Excerpt from a dataset:
--------------------

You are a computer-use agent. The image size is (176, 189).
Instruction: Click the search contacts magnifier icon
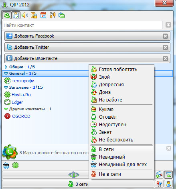(x=159, y=175)
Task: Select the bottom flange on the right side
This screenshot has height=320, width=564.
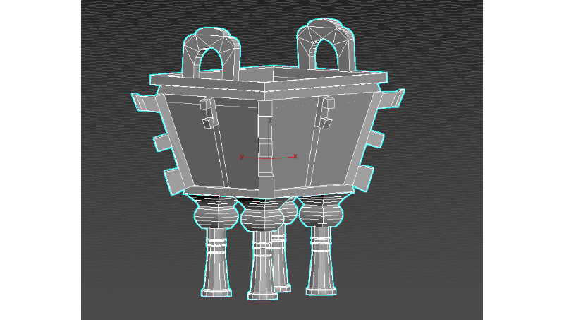Action: coord(364,177)
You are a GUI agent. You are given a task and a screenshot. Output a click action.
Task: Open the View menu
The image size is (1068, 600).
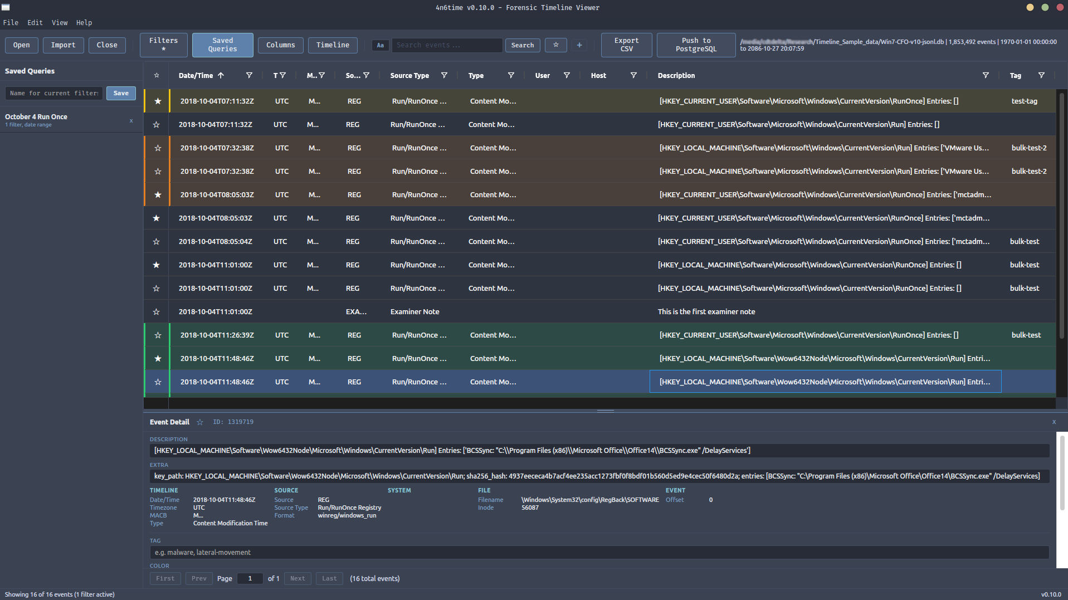click(60, 23)
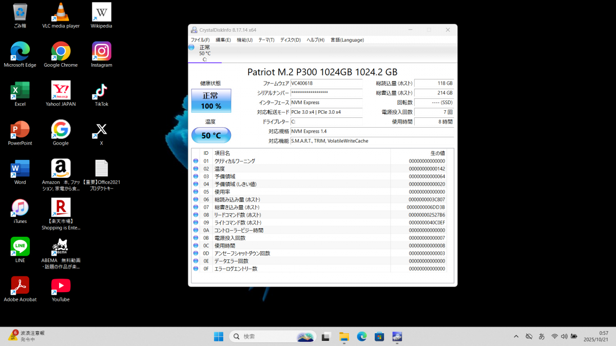The height and width of the screenshot is (346, 616).
Task: Open the ディスク(D) menu
Action: (291, 40)
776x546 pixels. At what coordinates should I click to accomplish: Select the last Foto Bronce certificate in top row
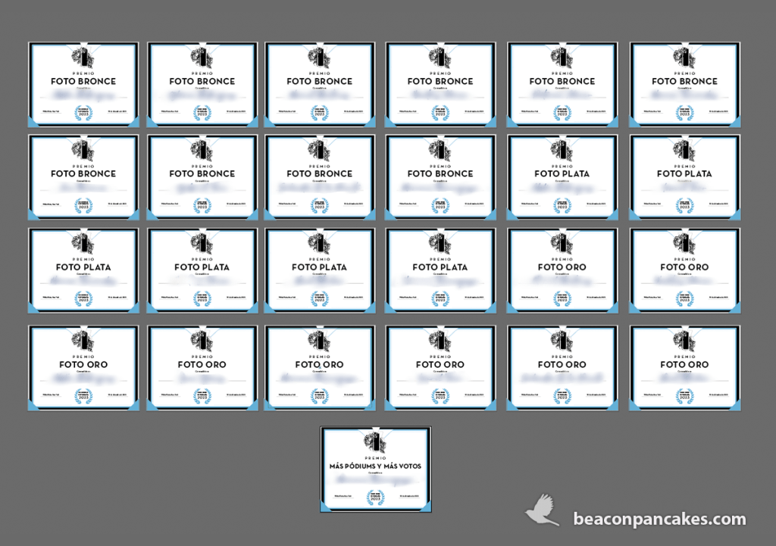coord(684,84)
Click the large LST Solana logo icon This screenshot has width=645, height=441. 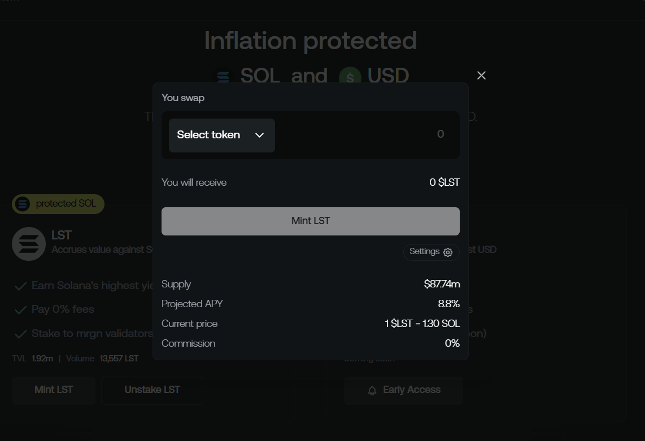[29, 244]
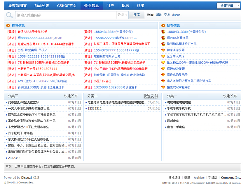This screenshot has width=248, height=191.
Task: Click the 活动 hot search link
Action: [x=159, y=15]
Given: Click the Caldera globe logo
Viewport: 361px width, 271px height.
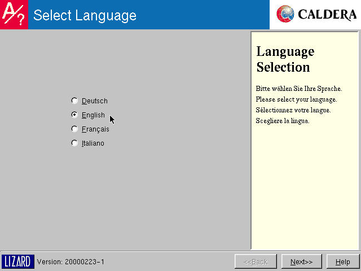Looking at the screenshot, I should click(287, 15).
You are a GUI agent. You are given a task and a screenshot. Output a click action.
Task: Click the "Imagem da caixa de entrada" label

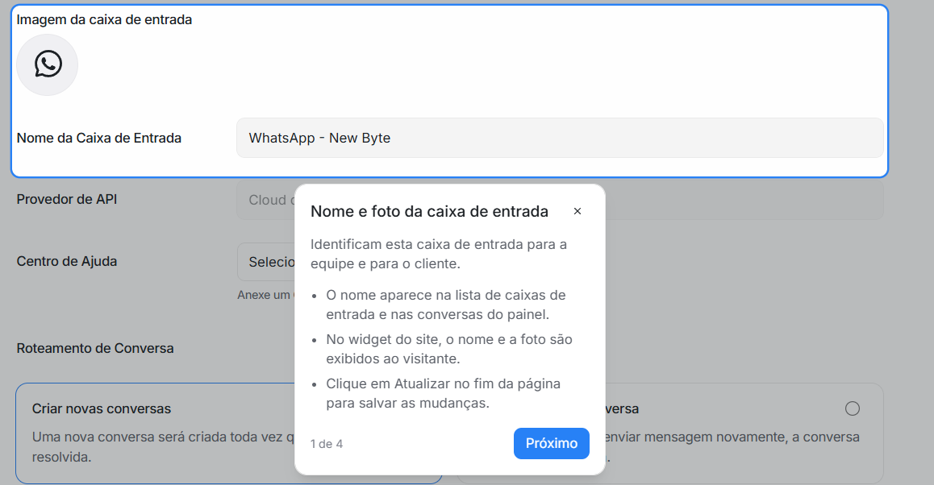click(104, 19)
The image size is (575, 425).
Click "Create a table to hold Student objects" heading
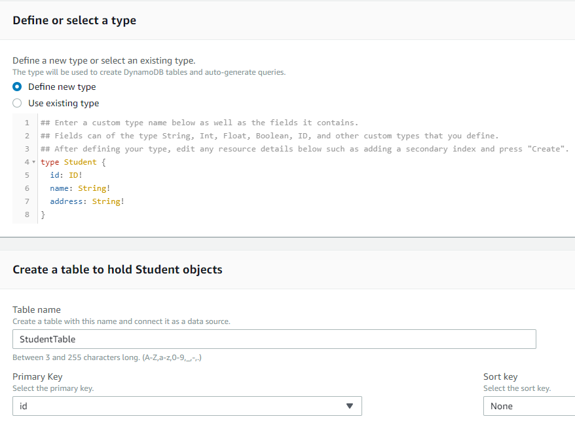(x=117, y=270)
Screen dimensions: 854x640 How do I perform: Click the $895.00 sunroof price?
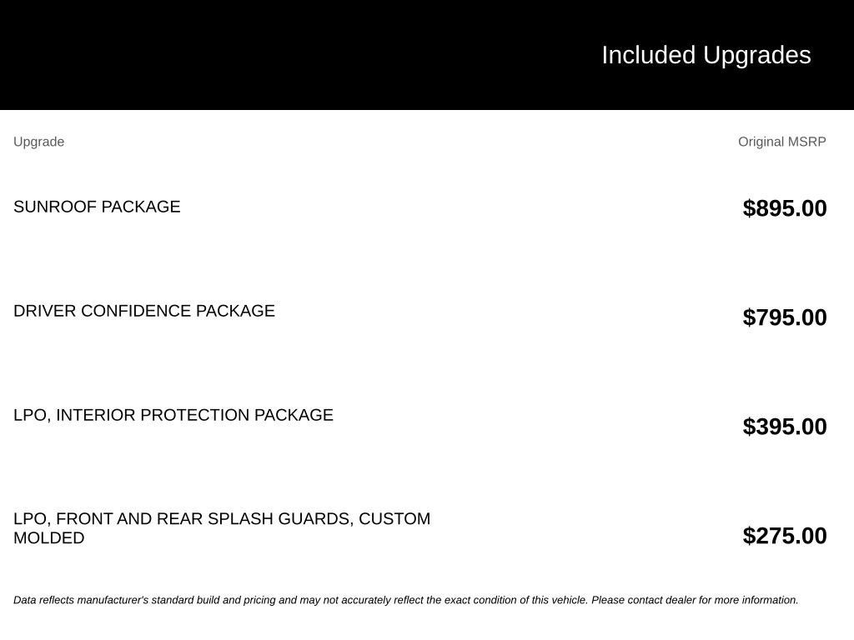tap(785, 208)
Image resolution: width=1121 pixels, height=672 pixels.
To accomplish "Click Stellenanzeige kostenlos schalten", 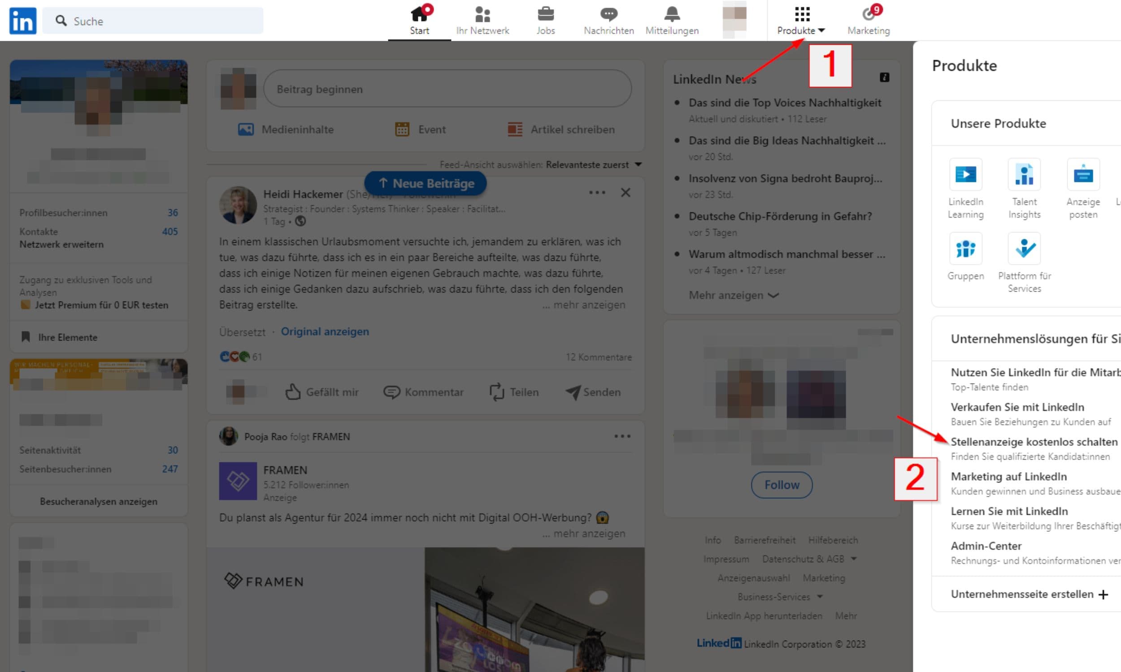I will click(x=1034, y=442).
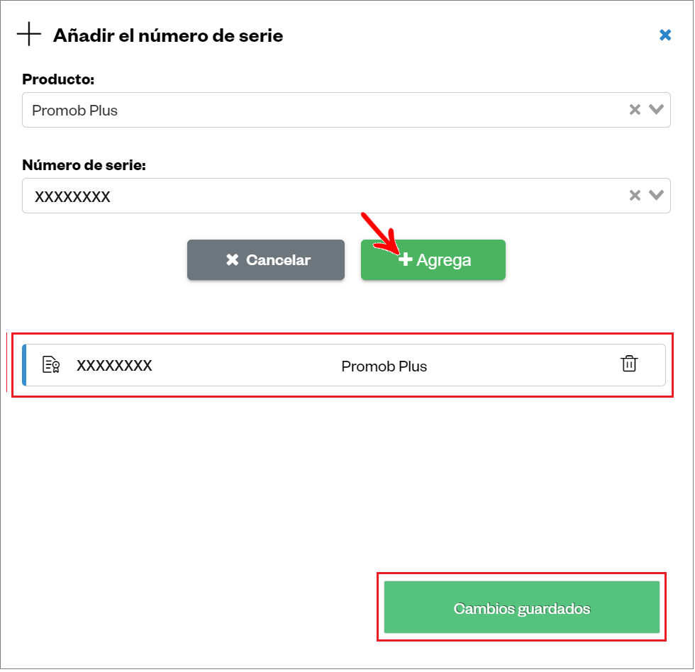Viewport: 695px width, 672px height.
Task: Click the Cancelar button label
Action: tap(278, 260)
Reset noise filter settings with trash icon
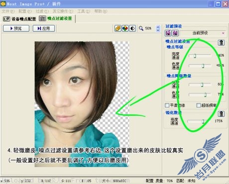Image resolution: width=229 pixels, height=184 pixels. point(221,43)
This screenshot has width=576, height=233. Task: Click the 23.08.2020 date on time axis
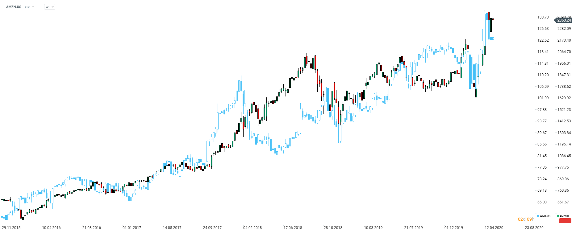click(534, 228)
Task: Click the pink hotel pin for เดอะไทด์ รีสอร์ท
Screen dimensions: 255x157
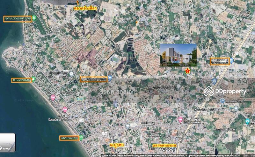Action: point(65,110)
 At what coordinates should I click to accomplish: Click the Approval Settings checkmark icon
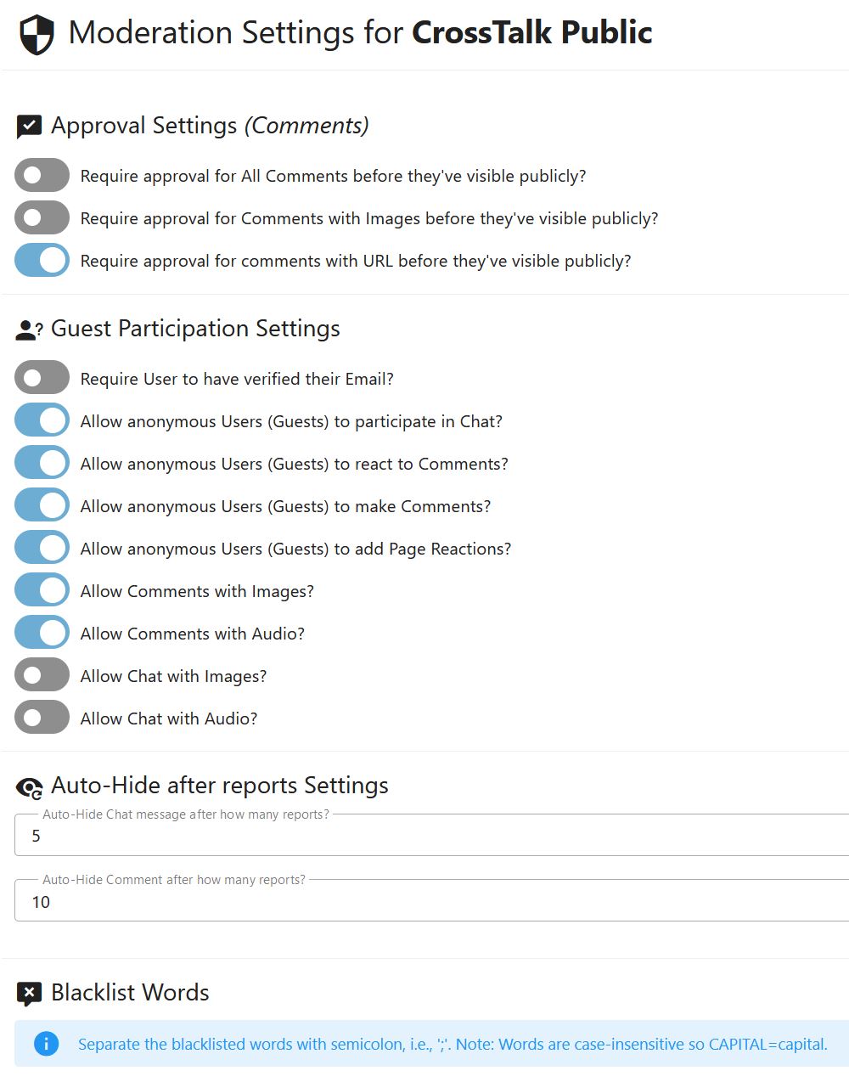point(28,125)
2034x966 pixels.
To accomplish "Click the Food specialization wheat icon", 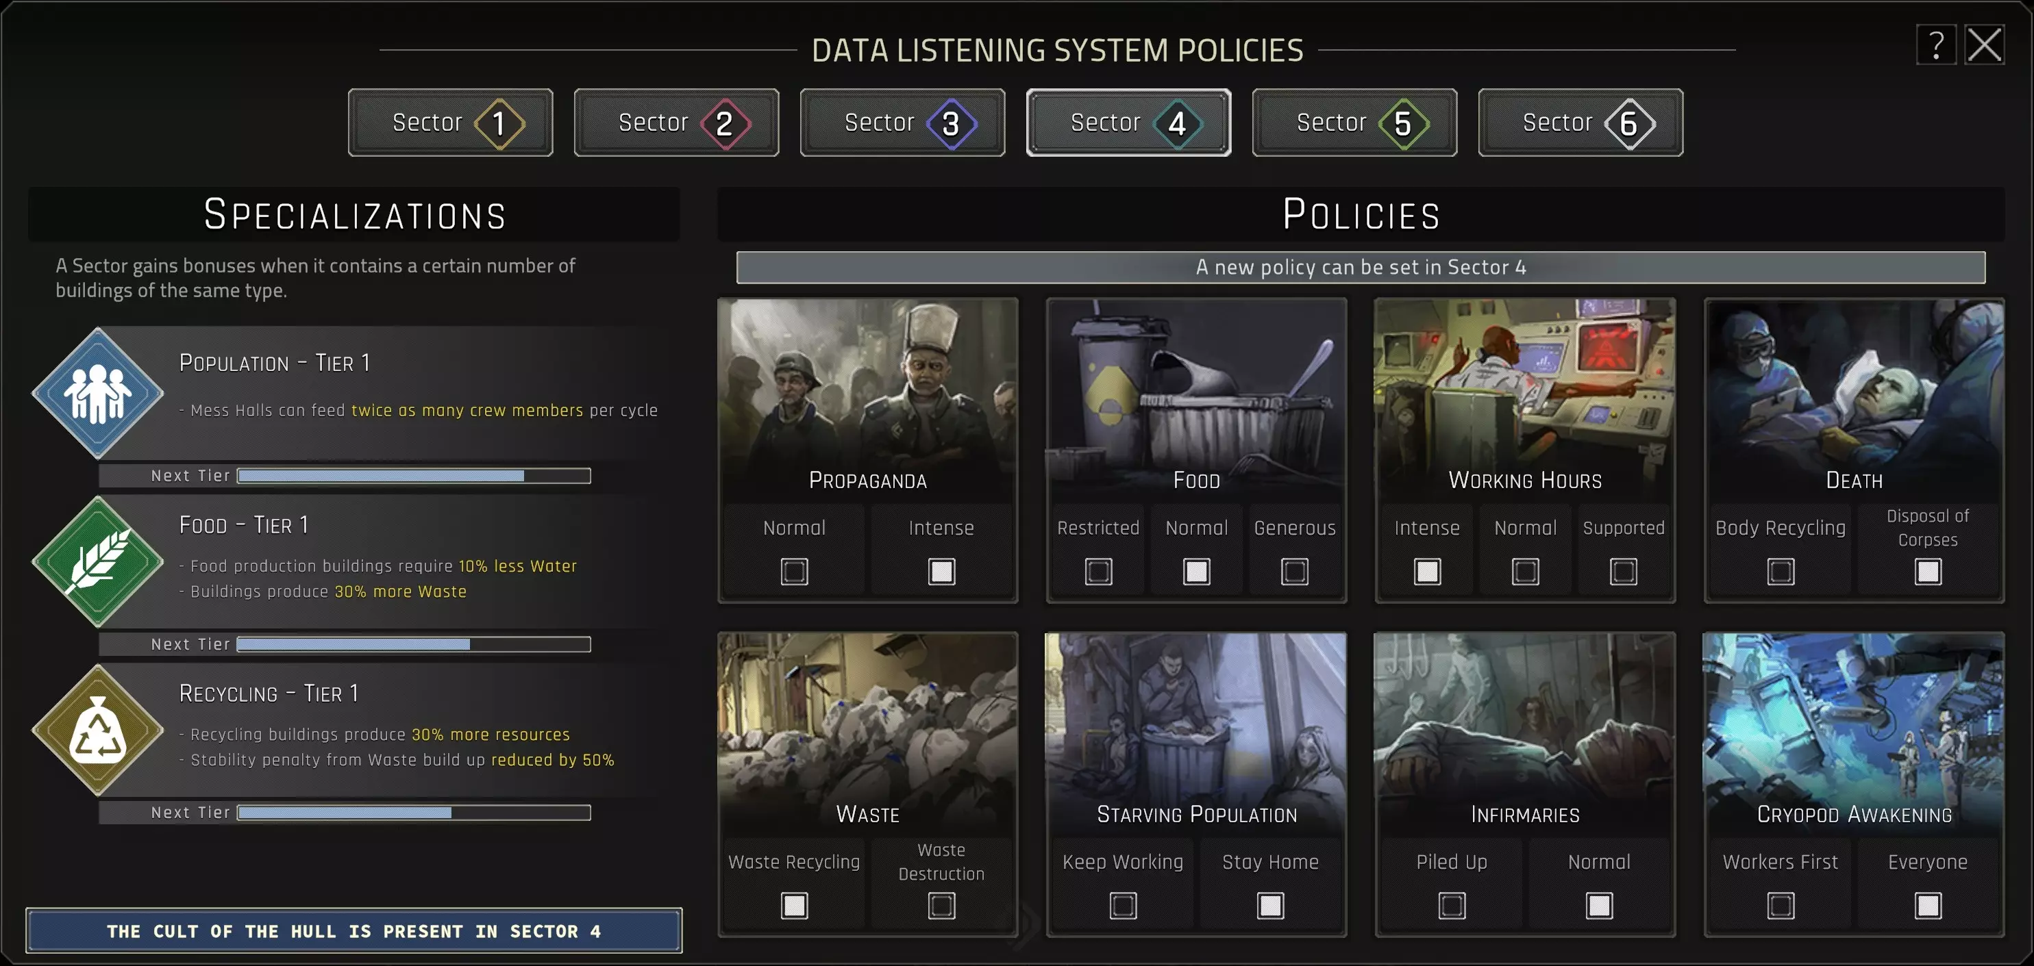I will [97, 561].
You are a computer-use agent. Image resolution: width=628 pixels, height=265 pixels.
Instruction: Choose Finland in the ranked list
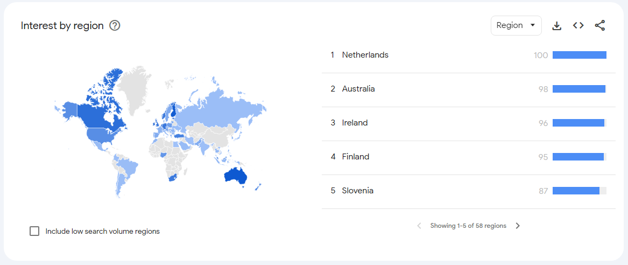point(356,157)
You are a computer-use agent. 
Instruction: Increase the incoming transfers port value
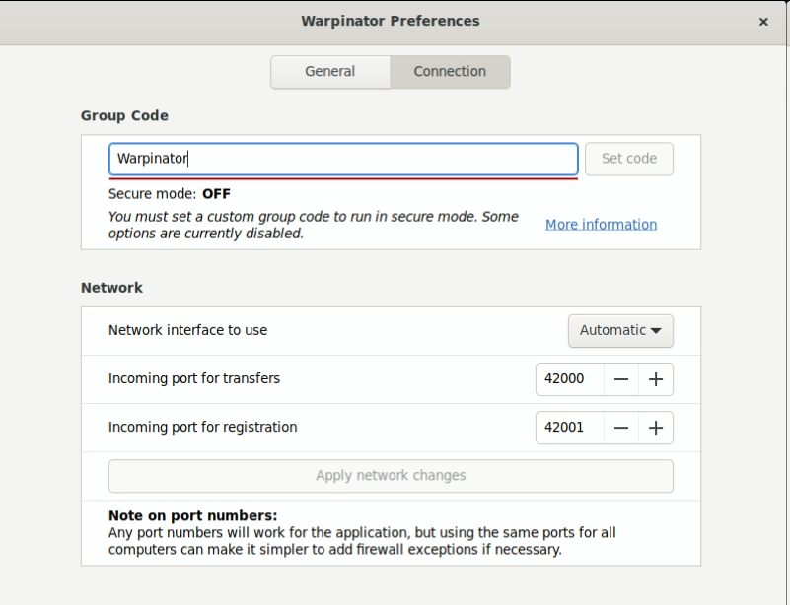click(655, 379)
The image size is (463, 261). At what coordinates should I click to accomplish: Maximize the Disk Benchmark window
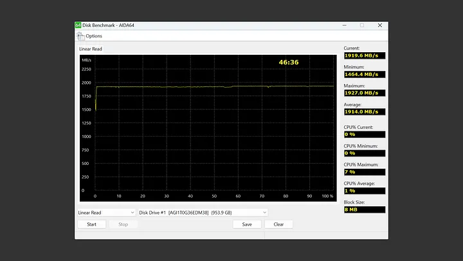(x=361, y=25)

--------------------

> [EXERCISE INSTRUCTIONS]
Gather every line of the entries above that contains the string "size", treating uppercase and lowercase as different.

> [OUTPUT OF THE TASK]
You are a computer-use agent. The image size is (176, 189).
The image size is (1068, 600).
The image size is (575, 425).
The image size is (463, 261). At what coordinates should I click to accomplish: Maximize the Disk Benchmark window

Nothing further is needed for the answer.